━━━ Source records

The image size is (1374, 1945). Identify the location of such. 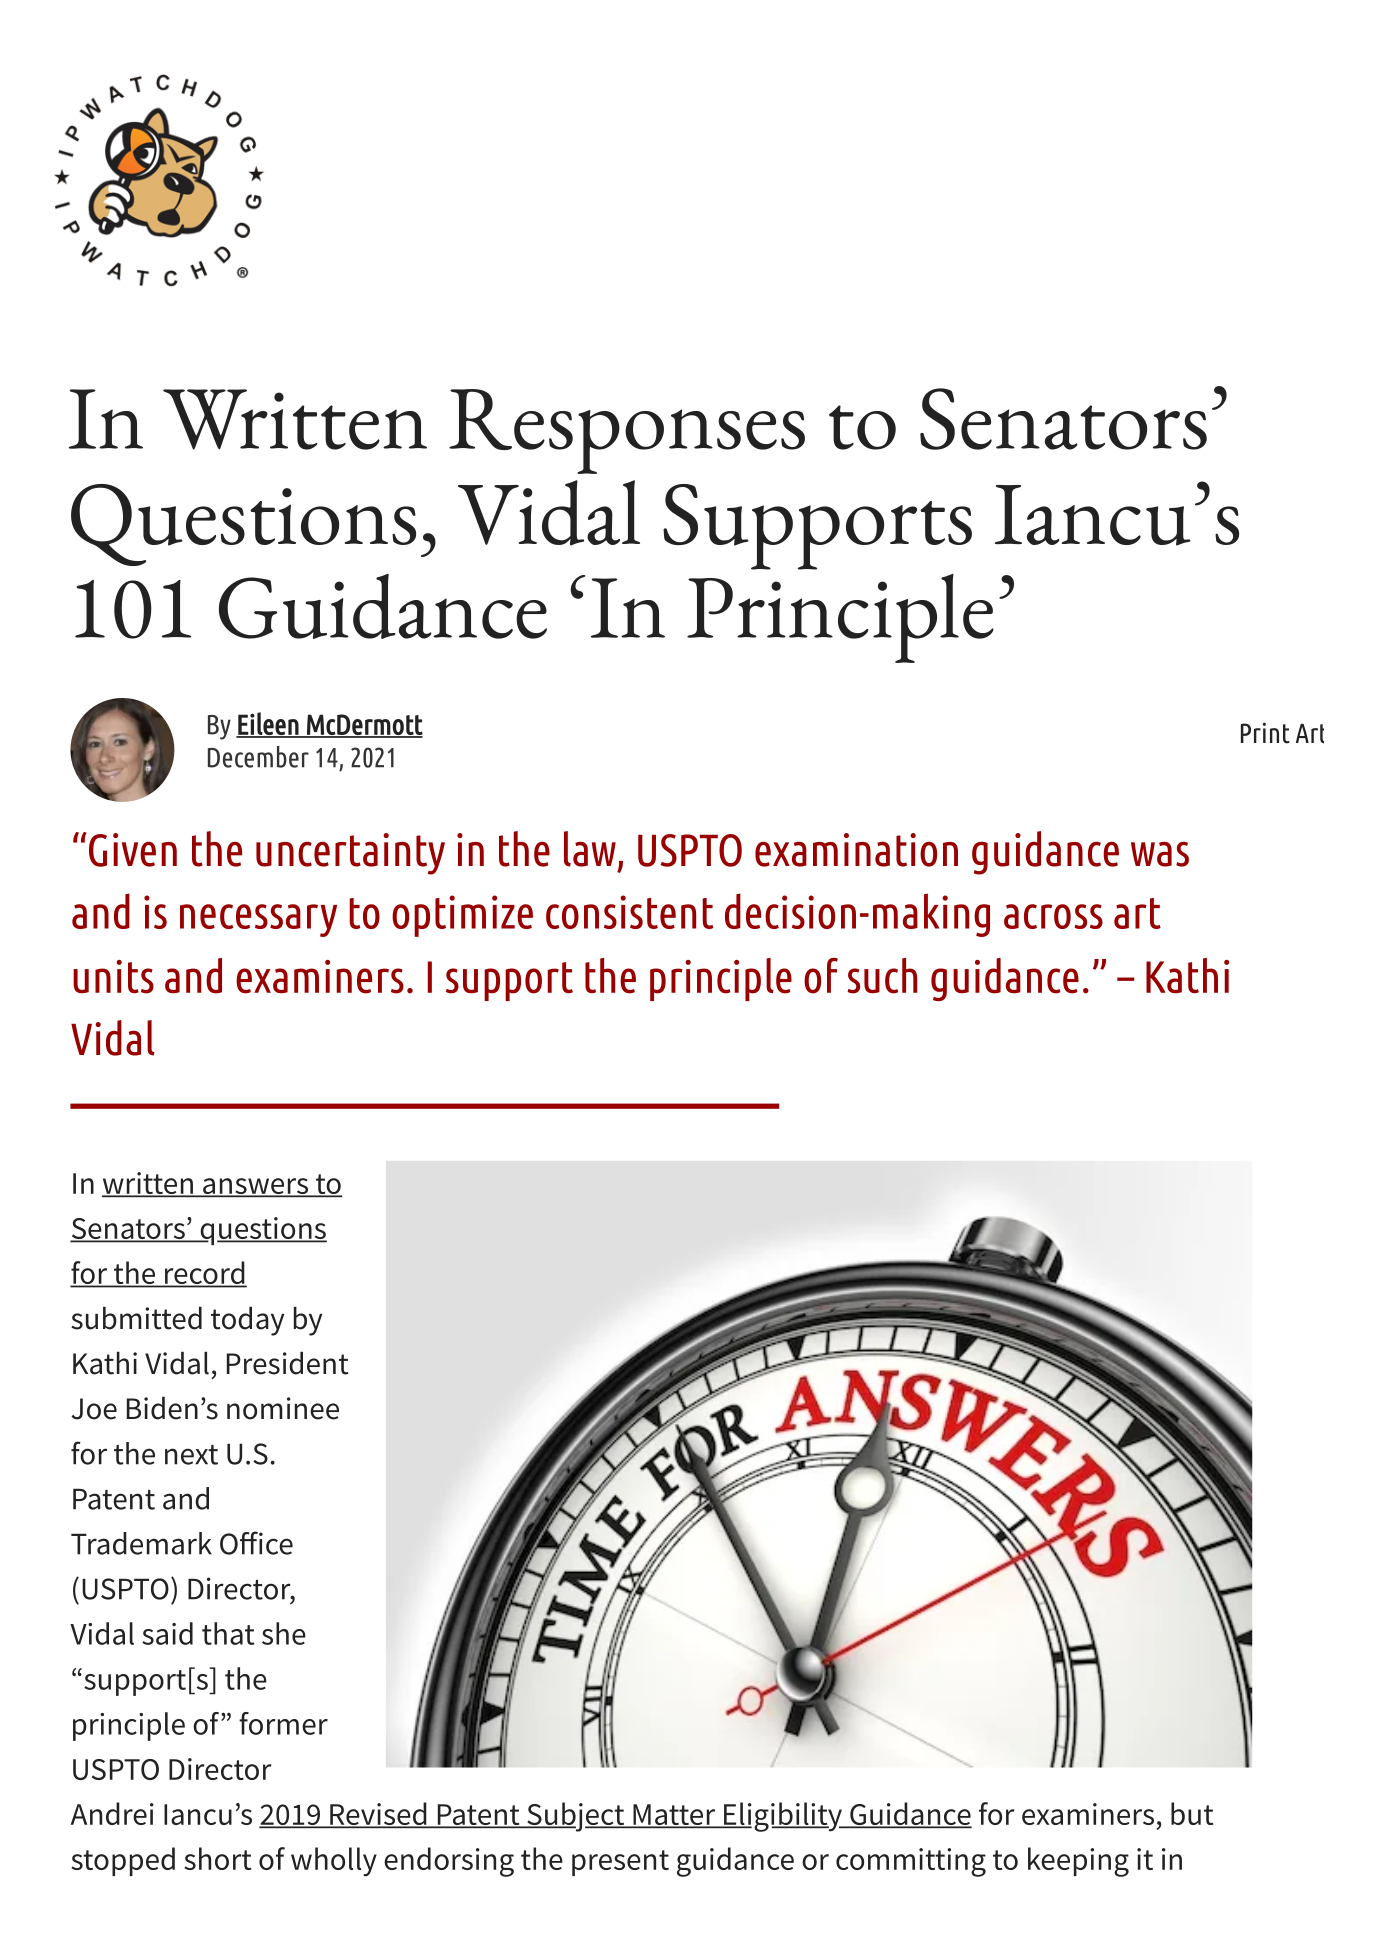
(882, 976).
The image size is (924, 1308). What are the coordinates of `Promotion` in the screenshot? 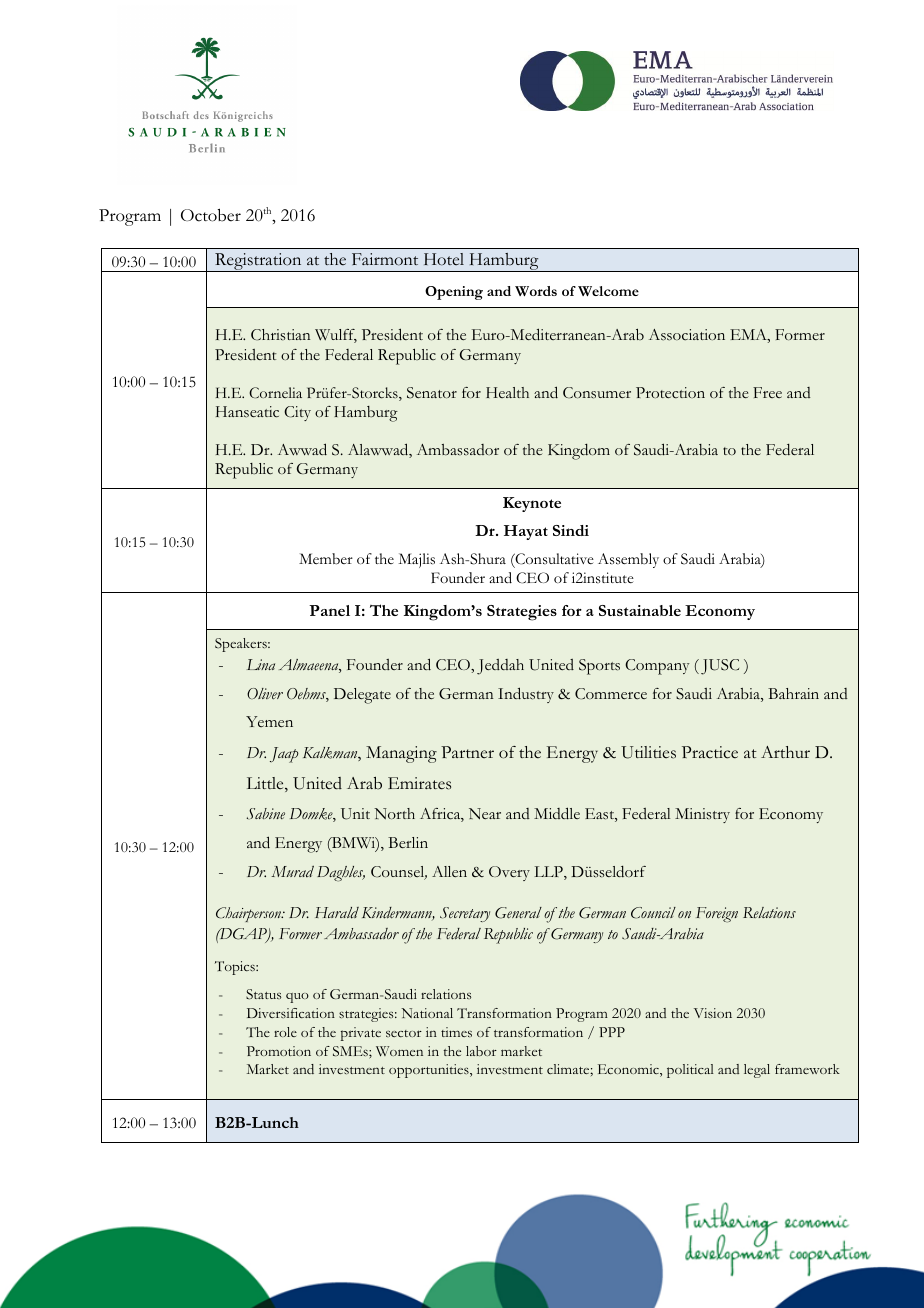 It's located at (279, 1051).
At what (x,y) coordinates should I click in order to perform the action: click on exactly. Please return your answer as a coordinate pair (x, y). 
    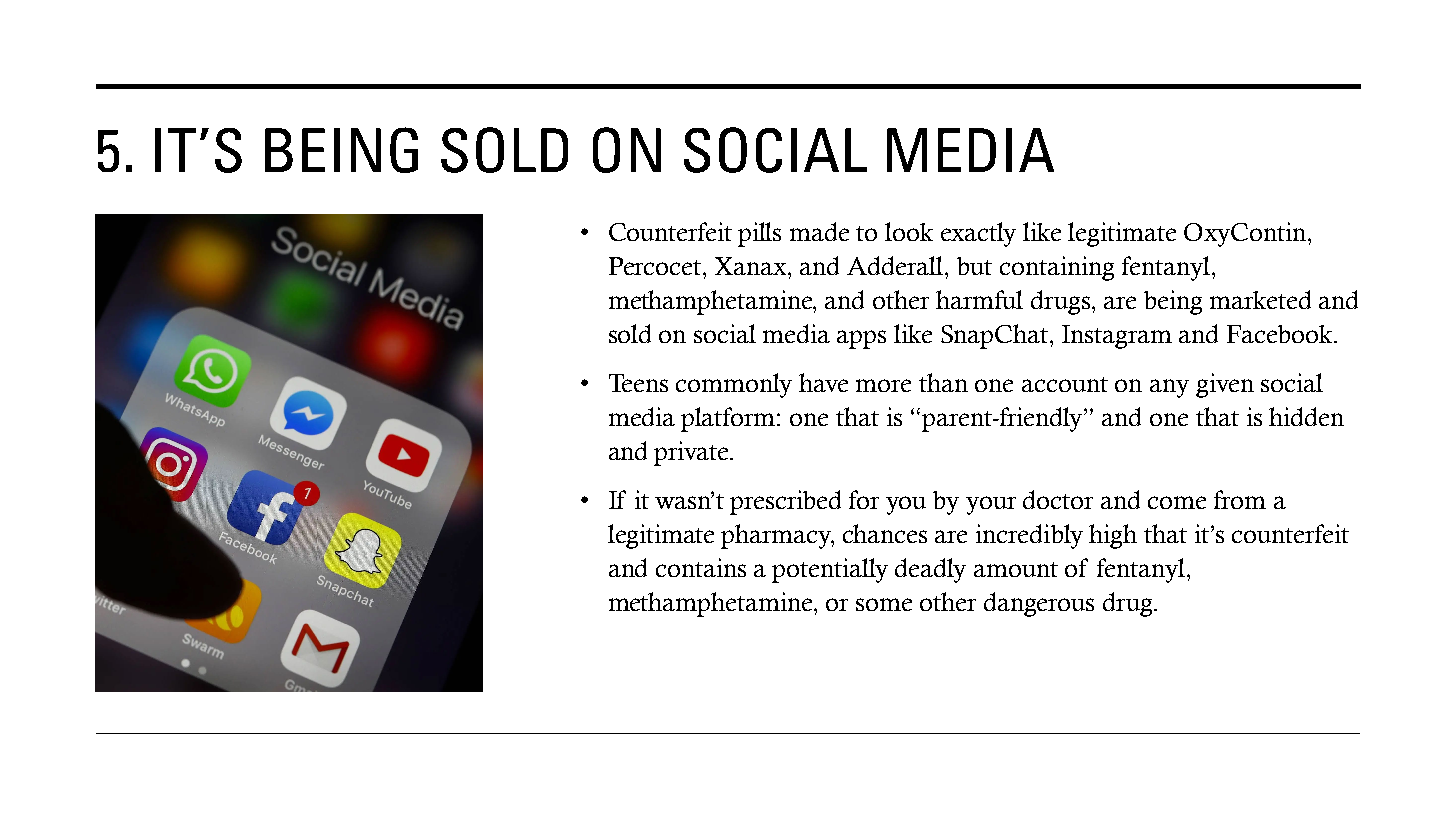
    Looking at the image, I should click on (978, 234).
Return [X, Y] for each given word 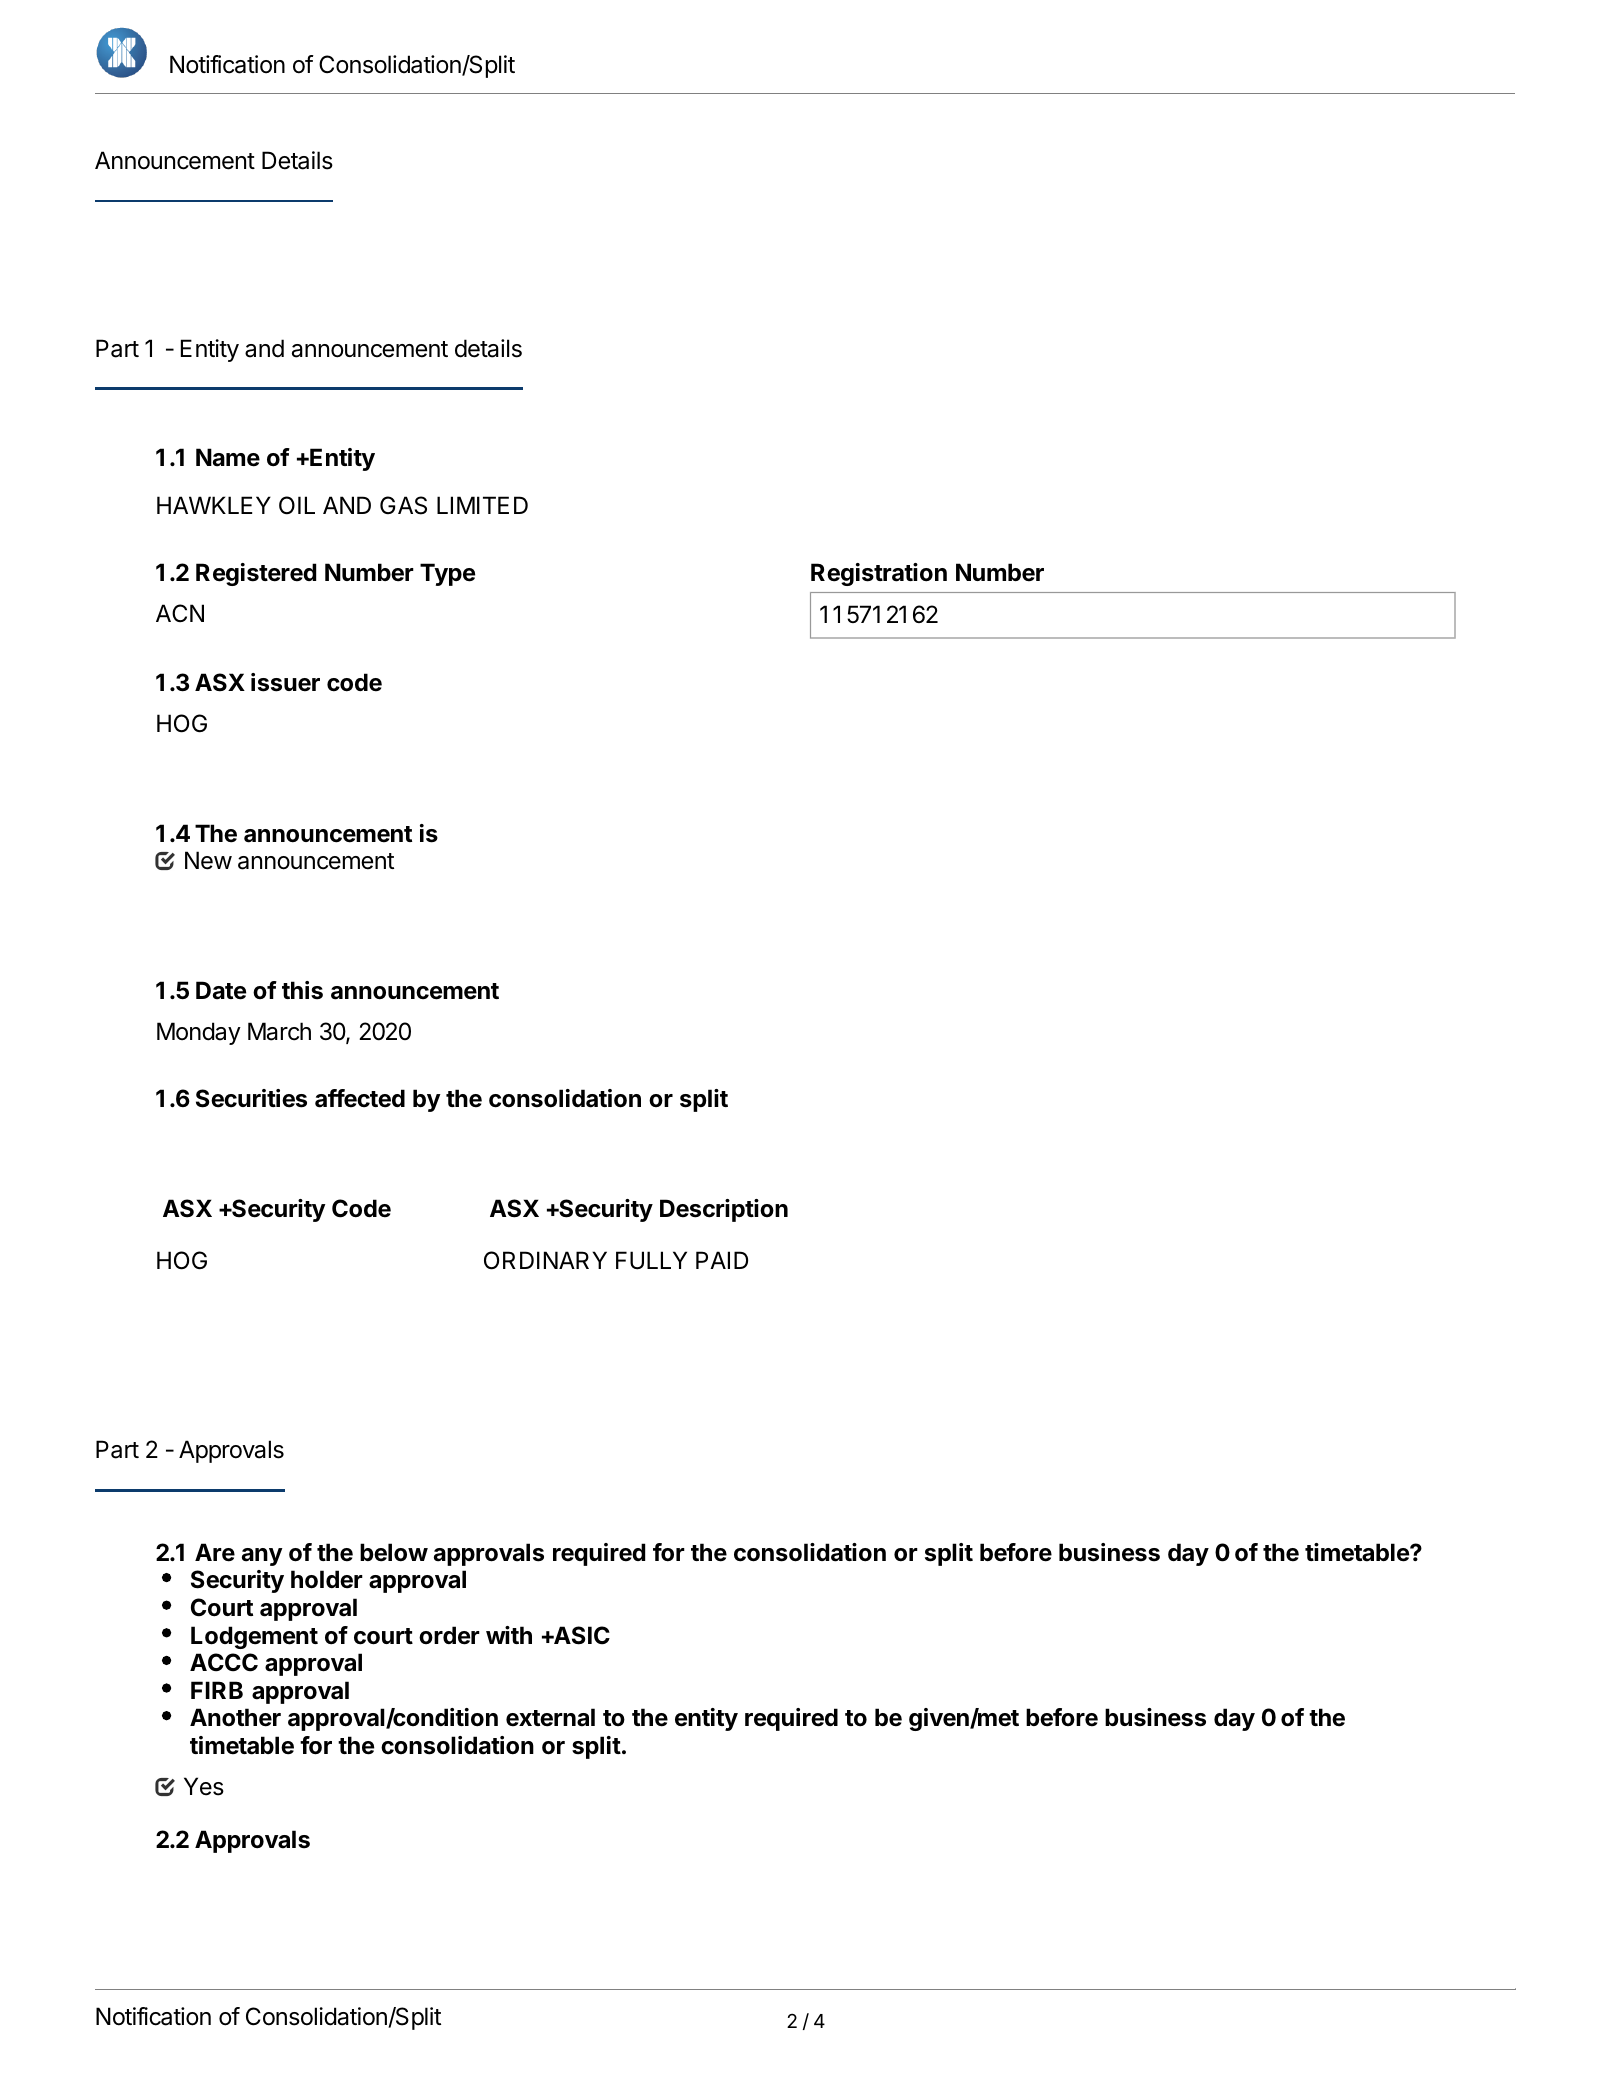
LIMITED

━━━━━━

Short task →
Print the items word for word, starting at the line containing "At what (x,y)" and ending at the final line of the items, including both. Leave the pictures out of your answer.

Result of this exercise →
At what (x,y) coordinates should I click in order to perform the action: click on exactly. Please return your answer as a coordinate pair (x, y). 
    Looking at the image, I should click on (978, 234).
Return [X, Y] for each given word 
LIMITED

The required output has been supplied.